===== TEXT PROVIDED

# NESN in HD: Is there a chance its coming anytime soon?



## pred02 (Nov 14, 2005)

Hi,

I am in Boston and am wondering if there is a chance Dish will pick up NESN anytime soon? It would make a world of difference watching those Red Sox games in high-def.

Thanks,
G


----------



## tnsprin (Mar 16, 2003)

pred02 said:


> Hi,
> 
> I am in Boston and am wondering if there is a chance Dish will pick up NESN anytime soon? It would make a world of difference watching those Red Sox games in high-def.
> 
> ...


Possible but not too likely. See their latest RSN announcement. They only mention two channels to be added soon. One this summer and one this fall.

Dish Network Announcement of 5/4/2007
http://phx.corporate-ir.net/phoenix.zhtml?c=68854&p=irol-newsArticle&ID=996116&highlight=


----------



## kdwebsol (Jan 29, 2006)

I believe E* is saving the space for free HD channels that show little to no HD content. Like A&E HD. This way they can keep the national HD count higher then everyone else and keep the HD leader title.

If they used the current space up now with real HD channels like NESN HD, then if SCIFI and Weather channel launch their HD channels next month and will not charge E* to broadcast them E* will not have room for them.

So I think (I hope I am wrong) E* will not add anymore RSNs until the new satellites are up and running.

Ken


----------



## Steve_53 (Jul 6, 2005)

Just a "me too!' from another Sox fan that REALLY wants NESN HD.


----------



## kdwebsol (Jan 29, 2006)

Steve_53 said:


> Just a "me too!' from another Sox fan that REALLY wants NESN HD.


The only way to see the Red Sox in HD is to get cable or D*. I am planning on waiting for E* to offer NESN HD. The said thing is that when people ask how I like my E* service I tell them that I should have went with D* because they have locals in HD and NESN HD. That is what people in New England want that is way there are 10 D* dishes to every one E* dish I see around town.

==========
===== PROVIDED ENTRIES

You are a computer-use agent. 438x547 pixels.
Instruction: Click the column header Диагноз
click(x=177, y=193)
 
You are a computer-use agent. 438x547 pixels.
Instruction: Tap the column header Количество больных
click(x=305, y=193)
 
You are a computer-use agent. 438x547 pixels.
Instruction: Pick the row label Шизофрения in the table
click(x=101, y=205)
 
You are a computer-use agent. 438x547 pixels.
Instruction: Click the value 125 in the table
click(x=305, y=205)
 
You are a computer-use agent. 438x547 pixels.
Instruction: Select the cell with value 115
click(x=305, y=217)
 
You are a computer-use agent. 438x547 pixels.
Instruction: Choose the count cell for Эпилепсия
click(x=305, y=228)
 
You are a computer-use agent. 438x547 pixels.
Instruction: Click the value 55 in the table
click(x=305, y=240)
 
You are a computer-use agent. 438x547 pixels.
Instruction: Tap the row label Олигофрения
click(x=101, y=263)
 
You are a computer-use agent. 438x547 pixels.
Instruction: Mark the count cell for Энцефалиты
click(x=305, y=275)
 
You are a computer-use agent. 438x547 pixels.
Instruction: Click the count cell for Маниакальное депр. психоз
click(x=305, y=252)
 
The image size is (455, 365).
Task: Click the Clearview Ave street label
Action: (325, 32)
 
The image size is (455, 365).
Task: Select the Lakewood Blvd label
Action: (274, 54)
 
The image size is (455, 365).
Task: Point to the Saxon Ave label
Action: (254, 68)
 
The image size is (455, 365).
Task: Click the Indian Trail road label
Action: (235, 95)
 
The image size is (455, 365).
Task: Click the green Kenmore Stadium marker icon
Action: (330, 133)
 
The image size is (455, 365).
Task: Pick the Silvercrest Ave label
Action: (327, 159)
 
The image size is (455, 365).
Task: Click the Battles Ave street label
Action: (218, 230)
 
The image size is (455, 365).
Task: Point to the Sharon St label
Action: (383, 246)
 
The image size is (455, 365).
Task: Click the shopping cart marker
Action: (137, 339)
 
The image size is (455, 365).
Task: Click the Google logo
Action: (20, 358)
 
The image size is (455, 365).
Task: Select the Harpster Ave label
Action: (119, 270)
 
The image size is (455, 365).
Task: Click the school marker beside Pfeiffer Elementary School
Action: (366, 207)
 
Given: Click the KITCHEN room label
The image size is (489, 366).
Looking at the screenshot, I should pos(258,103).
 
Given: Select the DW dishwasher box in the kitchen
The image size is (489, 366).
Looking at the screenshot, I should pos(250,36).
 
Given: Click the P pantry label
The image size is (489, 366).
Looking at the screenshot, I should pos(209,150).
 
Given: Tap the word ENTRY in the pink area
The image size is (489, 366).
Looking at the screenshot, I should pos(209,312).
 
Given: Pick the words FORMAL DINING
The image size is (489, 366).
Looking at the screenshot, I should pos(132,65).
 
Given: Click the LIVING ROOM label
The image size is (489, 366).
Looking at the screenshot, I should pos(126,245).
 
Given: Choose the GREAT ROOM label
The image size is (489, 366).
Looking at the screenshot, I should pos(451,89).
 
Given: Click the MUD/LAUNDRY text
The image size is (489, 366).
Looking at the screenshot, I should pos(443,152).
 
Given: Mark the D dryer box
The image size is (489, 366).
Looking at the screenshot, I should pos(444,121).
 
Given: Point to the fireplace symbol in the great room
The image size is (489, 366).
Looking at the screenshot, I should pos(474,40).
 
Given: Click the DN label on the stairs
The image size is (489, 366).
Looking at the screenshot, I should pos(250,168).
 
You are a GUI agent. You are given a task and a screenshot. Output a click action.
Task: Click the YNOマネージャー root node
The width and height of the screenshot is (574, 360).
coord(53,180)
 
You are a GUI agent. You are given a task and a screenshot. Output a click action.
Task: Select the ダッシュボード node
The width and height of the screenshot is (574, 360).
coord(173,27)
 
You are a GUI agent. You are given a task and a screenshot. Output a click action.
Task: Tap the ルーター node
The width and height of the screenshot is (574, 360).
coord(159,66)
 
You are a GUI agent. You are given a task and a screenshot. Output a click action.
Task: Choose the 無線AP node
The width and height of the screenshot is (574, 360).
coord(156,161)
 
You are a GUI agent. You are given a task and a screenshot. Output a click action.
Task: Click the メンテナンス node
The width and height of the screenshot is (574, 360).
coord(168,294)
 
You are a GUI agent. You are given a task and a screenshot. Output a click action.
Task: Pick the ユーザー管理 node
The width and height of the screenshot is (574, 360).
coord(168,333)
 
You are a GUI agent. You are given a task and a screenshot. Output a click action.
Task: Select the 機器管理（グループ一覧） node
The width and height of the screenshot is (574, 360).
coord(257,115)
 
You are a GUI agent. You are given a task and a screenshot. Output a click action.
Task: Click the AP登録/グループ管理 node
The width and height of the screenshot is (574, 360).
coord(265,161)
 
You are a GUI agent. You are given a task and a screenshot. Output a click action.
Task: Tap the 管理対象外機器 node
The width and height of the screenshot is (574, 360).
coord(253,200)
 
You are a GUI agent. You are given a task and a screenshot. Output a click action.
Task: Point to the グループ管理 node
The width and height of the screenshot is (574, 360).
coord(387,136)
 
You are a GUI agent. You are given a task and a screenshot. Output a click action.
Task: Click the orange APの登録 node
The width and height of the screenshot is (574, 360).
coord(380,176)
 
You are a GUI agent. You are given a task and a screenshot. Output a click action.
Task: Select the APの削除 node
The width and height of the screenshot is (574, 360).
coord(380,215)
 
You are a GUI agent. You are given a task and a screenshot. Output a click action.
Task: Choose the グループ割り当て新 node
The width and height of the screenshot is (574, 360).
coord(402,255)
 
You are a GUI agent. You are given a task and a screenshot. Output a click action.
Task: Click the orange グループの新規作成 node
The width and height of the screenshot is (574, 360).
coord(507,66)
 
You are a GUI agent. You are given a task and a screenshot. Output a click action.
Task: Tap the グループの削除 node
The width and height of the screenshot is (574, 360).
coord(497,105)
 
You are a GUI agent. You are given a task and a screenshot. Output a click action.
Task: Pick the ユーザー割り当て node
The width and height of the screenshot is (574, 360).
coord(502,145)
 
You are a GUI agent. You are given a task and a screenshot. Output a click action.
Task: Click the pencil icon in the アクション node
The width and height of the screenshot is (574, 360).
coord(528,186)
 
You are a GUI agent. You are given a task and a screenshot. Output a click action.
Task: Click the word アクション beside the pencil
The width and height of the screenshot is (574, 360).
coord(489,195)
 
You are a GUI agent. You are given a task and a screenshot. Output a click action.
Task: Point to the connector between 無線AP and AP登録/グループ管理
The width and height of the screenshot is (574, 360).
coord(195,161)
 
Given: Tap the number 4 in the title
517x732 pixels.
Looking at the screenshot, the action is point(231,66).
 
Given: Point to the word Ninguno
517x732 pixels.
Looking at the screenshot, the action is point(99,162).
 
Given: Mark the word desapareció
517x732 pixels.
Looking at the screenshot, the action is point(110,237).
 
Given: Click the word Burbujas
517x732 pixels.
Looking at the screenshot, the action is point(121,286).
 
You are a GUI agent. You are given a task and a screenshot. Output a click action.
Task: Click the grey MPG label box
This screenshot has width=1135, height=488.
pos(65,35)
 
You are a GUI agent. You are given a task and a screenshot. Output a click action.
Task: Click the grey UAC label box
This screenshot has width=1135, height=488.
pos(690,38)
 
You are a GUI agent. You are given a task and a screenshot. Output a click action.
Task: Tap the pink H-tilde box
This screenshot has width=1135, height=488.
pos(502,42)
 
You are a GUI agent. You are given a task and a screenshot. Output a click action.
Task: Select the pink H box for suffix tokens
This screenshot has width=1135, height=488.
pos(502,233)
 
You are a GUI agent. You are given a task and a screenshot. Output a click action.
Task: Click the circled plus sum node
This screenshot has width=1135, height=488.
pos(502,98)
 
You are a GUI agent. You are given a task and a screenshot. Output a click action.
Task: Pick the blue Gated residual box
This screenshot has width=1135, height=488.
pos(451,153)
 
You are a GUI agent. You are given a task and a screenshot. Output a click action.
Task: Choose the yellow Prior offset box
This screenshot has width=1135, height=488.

==========

__WRITTEN TASKS__
a: Convert the listing into a numbered list, starting at its first line and ending at the line that contains "Action: (366, 207)", with blank lines left out.
b: Carry on the forum thread about getting NESN in HD on Dish from where it stops.

__ANSWERS FOR THE TASKS__
a:
1. You are a computer-use agent. 438x547 pixels.
2. Instruction: Click the column header Диагноз
3. click(x=177, y=193)
4. You are a computer-use agent. 438x547 pixels.
5. Instruction: Tap the column header Количество больных
6. click(x=305, y=193)
7. You are a computer-use agent. 438x547 pixels.
8. Instruction: Pick the row label Шизофрения in the table
9. click(x=101, y=205)
10. You are a computer-use agent. 438x547 pixels.
11. Instruction: Click the value 125 in the table
12. click(x=305, y=205)
13. You are a computer-use agent. 438x547 pixels.
14. Instruction: Select the cell with value 115
15. click(x=305, y=217)
16. You are a computer-use agent. 438x547 pixels.
17. Instruction: Choose the count cell for Эпилепсия
18. click(x=305, y=228)
19. You are a computer-use agent. 438x547 pixels.
20. Instruction: Click the value 55 in the table
21. click(x=305, y=240)
22. You are a computer-use agent. 438x547 pixels.
23. Instruction: Tap the row label Олигофрения
24. click(x=101, y=263)
25. You are a computer-use agent. 438x547 pixels.
26. Instruction: Mark the count cell for Энцефалиты
27. click(x=305, y=275)
28. You are a computer-use agent. 438x547 pixels.
29. Instruction: Click the count cell for Маниакальное депр. психоз
30. click(x=305, y=252)
31. The image size is (455, 365).
32. Task: Click the Clearview Ave street label
33. Action: (325, 32)
34. The image size is (455, 365).
35. Task: Select the Lakewood Blvd label
36. Action: (274, 54)
37. The image size is (455, 365).
38. Task: Point to the Saxon Ave label
39. Action: (254, 68)
40. The image size is (455, 365).
41. Task: Click the Indian Trail road label
42. Action: (235, 95)
43. The image size is (455, 365).
44. Task: Click the green Kenmore Stadium marker icon
45. Action: (330, 133)
46. The image size is (455, 365).
47. Task: Pick the Silvercrest Ave label
48. Action: (327, 159)
49. The image size is (455, 365).
50. Task: Click the Battles Ave street label
51. Action: (218, 230)
52. The image size is (455, 365).
53. Task: Point to the Sharon St label
54. Action: (383, 246)
55. The image size is (455, 365).
56. Task: Click the shopping cart marker
57. Action: (137, 339)
58. The image size is (455, 365).
59. Task: Click the Google logo
60. Action: (20, 358)
61. The image size is (455, 365).
62. Task: Select the Harpster Ave label
63. Action: (119, 270)
64. The image size is (455, 365).
65. Task: Click the school marker beside Pfeiffer Elementary School
66. Action: (366, 207)

b:
This is where to get NESN HD http://www.boston.com/sports/nesn/aboutus/hd/

Ken


----------



## Steve_53 (Jul 6, 2005)

I've been a E* customer for quite a while now, and on the whole, I've been pretty much pleased with the quality and selection. I do have the local HD package (in addition to OTA), and (for the most part) have been quietly waiting for NESN. 

I've compared picture quality on any number of Comcast cable and D* HD installations with what I'm getting at home, and based on that alone, I think I'll be staying with E*.

Whenever the Sox are playing and we have company, I always get asked "what channel is game on in HD?", and (unless it is a Saturday FOX game or a Sunday night ESPN game) I tell folks that it's being held hostage by the Boston Globe.


----------



## kdwebsol (Jan 29, 2006)

I had some friends over to watch the Indy 500 and when it was in rain delay we watched the Red Sox. One of my friends said "this is HD?" I said no, E* is the only provider in our area that does not have NESN HD. He is looking for a house and said I was going to have E* installed but know will have D* installed. His dad has D* (did have E* but switched) with NESN HD and was going to have E* installed because of all the other HD channels we have.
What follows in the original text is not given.